# [Challenge]
Copy the following lines verbatim, beginning with the line that contains "The height and width of the screenshot is (481, 579)." and ending after the line that contains "Action: tap(176, 330)".

# [Available data]
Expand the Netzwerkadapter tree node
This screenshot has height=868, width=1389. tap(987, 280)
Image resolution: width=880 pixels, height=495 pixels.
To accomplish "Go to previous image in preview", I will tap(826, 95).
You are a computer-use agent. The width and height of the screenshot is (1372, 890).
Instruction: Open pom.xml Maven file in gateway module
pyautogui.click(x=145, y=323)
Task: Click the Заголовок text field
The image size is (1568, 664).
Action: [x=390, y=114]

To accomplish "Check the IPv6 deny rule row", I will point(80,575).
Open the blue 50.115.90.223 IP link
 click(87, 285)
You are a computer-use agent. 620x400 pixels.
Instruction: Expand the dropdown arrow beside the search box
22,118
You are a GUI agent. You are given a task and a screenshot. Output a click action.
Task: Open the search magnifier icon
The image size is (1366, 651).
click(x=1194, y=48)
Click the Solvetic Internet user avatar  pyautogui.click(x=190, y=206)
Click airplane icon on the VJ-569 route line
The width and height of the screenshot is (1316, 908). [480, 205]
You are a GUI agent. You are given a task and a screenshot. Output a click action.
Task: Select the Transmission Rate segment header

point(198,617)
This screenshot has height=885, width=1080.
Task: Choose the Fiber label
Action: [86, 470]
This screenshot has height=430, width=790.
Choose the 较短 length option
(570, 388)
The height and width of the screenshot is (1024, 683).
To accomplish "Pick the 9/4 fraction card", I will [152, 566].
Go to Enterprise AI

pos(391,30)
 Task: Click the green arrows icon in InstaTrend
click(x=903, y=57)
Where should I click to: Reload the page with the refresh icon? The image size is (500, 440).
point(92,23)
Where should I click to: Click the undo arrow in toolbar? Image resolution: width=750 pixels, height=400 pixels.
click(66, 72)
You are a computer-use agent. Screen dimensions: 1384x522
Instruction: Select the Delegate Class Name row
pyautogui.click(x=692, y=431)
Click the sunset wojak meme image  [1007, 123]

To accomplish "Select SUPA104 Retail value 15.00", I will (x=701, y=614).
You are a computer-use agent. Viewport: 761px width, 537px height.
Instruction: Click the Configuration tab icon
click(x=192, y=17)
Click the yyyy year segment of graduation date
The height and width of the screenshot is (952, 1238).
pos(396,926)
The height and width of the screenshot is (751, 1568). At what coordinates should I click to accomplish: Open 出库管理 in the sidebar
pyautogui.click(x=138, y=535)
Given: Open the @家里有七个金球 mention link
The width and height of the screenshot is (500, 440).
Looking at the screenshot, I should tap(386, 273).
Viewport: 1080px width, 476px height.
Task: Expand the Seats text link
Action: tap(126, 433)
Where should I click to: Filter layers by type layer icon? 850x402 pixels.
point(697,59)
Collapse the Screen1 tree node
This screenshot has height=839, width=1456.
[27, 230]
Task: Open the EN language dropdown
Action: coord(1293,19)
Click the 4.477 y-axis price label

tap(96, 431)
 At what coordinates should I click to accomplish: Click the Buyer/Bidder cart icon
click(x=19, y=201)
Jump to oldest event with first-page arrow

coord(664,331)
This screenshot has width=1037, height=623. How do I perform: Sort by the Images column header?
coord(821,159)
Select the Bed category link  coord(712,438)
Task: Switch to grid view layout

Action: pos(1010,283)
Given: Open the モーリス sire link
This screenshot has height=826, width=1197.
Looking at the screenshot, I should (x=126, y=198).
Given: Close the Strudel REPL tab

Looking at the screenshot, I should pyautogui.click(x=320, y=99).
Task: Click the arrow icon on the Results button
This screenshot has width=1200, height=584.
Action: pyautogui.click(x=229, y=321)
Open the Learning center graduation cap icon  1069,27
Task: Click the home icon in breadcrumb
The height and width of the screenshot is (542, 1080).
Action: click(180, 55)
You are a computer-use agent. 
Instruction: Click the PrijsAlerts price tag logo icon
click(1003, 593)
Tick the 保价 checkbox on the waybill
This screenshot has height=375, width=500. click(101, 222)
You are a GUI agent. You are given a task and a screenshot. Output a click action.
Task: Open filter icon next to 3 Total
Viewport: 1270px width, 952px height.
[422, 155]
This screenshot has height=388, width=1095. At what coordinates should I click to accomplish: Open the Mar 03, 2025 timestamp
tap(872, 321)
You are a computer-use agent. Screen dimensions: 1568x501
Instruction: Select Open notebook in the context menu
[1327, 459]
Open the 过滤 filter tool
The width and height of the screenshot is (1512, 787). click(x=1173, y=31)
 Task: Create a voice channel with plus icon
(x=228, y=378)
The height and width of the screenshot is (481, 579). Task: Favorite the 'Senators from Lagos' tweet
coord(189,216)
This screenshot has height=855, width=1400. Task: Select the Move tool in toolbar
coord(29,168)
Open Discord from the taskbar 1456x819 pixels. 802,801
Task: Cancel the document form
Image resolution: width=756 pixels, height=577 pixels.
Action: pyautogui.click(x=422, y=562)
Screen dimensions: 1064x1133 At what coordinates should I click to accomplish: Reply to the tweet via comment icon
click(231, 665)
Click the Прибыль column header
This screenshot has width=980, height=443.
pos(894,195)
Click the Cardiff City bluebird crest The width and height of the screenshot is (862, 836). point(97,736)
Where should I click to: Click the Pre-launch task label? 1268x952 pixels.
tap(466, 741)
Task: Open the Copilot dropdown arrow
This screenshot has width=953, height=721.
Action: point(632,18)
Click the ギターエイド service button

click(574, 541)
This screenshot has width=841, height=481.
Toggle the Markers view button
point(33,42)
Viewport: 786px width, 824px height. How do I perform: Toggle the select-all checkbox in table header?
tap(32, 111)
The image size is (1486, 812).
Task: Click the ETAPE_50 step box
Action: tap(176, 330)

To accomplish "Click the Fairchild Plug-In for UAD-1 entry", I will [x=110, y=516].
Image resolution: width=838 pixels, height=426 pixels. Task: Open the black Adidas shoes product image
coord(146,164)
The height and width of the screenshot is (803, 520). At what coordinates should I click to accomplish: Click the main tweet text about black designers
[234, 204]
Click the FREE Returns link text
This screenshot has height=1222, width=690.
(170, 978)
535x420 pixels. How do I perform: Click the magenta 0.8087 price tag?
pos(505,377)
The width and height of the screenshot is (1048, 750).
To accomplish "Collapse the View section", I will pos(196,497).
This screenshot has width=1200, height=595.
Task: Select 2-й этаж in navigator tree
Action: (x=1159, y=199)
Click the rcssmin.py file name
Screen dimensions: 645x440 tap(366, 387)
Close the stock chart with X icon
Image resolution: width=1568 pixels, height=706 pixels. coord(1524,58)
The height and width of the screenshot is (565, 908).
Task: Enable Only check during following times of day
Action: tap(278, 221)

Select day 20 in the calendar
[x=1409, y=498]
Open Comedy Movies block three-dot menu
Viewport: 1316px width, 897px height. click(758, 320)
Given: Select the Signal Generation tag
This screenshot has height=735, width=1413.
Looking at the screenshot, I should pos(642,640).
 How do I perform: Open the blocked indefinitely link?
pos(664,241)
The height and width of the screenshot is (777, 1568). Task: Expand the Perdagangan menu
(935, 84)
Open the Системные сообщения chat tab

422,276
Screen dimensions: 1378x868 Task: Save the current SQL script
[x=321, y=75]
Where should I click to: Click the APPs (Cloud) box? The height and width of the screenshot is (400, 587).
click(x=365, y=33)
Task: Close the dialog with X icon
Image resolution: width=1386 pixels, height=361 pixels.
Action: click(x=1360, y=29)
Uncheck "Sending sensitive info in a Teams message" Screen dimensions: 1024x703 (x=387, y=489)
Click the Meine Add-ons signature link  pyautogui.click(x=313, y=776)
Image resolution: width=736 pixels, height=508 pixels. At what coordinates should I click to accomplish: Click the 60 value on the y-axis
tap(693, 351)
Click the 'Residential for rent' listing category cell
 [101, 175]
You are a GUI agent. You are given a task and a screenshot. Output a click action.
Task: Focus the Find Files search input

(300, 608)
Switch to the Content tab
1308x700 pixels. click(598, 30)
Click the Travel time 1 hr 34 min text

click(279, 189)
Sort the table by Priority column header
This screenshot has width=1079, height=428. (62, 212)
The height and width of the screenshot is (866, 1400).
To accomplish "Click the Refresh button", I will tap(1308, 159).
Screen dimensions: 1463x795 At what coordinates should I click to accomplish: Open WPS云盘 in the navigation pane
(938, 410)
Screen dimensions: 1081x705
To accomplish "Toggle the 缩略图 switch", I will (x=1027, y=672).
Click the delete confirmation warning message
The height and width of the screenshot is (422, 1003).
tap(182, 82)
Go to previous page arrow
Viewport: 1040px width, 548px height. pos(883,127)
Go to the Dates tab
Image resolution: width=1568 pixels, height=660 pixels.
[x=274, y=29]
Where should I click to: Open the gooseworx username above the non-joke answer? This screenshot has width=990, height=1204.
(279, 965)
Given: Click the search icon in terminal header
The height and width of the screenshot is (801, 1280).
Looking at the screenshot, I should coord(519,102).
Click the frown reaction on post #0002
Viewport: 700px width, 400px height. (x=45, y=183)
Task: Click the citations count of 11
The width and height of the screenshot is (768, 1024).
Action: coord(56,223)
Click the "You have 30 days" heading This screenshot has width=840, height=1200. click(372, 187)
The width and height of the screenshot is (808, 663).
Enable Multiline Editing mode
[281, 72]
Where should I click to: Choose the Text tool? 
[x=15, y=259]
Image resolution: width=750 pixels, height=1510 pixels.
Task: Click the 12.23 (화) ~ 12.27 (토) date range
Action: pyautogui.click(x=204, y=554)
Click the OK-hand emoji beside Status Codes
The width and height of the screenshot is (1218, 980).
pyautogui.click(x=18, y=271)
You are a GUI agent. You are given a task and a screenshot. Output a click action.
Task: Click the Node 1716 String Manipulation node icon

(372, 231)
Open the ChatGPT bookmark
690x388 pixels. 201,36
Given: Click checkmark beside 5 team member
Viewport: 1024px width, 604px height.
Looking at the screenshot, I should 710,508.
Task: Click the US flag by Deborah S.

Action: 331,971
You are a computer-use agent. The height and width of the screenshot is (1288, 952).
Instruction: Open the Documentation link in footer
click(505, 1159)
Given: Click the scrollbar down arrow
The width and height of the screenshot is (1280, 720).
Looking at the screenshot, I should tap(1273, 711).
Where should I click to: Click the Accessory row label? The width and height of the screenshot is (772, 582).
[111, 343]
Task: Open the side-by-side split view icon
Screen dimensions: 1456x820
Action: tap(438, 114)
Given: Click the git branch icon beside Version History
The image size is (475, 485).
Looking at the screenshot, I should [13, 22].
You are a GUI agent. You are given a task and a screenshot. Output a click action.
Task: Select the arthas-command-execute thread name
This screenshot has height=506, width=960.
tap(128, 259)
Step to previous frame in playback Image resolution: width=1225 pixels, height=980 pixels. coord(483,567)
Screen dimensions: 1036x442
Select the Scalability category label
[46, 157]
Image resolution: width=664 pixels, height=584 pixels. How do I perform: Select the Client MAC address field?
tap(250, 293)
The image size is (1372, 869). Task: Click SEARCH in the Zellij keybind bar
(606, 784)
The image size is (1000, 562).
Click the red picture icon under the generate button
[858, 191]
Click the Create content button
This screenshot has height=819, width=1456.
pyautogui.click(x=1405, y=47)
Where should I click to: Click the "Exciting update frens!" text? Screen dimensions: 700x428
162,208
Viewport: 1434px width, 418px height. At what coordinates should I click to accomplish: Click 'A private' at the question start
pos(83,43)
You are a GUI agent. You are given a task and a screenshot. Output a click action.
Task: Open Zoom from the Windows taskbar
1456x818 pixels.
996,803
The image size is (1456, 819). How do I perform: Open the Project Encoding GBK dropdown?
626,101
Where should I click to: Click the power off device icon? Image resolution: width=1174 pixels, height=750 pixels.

# [Exercise solution]
The height and width of the screenshot is (481, 579). Task: Favorite the 'Senators from Lagos' tweet
coord(189,216)
This screenshot has height=855, width=1400. Task: Select the Move tool in toolbar
coord(29,168)
Open Discord from the taskbar 1456x819 pixels. 802,801
Task: Cancel the document form
Image resolution: width=756 pixels, height=577 pixels.
Action: pyautogui.click(x=422, y=562)
Screen dimensions: 1064x1133 At what coordinates should I click to accomplish: Reply to the tweet via comment icon
click(231, 665)
Click the Прибыль column header
This screenshot has width=980, height=443.
pos(894,195)
Click the Cardiff City bluebird crest The width and height of the screenshot is (862, 836). point(97,736)
Where should I click to: Click the Pre-launch task label? 1268x952 pixels.
tap(466, 741)
Task: Open the Copilot dropdown arrow
This screenshot has width=953, height=721.
Action: point(632,18)
Click the ギターエイド service button

click(574, 541)
This screenshot has width=841, height=481.
Toggle the Markers view button
point(33,42)
Viewport: 786px width, 824px height. How do I perform: Toggle the select-all checkbox in table header?
tap(32, 111)
The image size is (1486, 812).
Task: Click the ETAPE_50 step box
Action: tap(176, 330)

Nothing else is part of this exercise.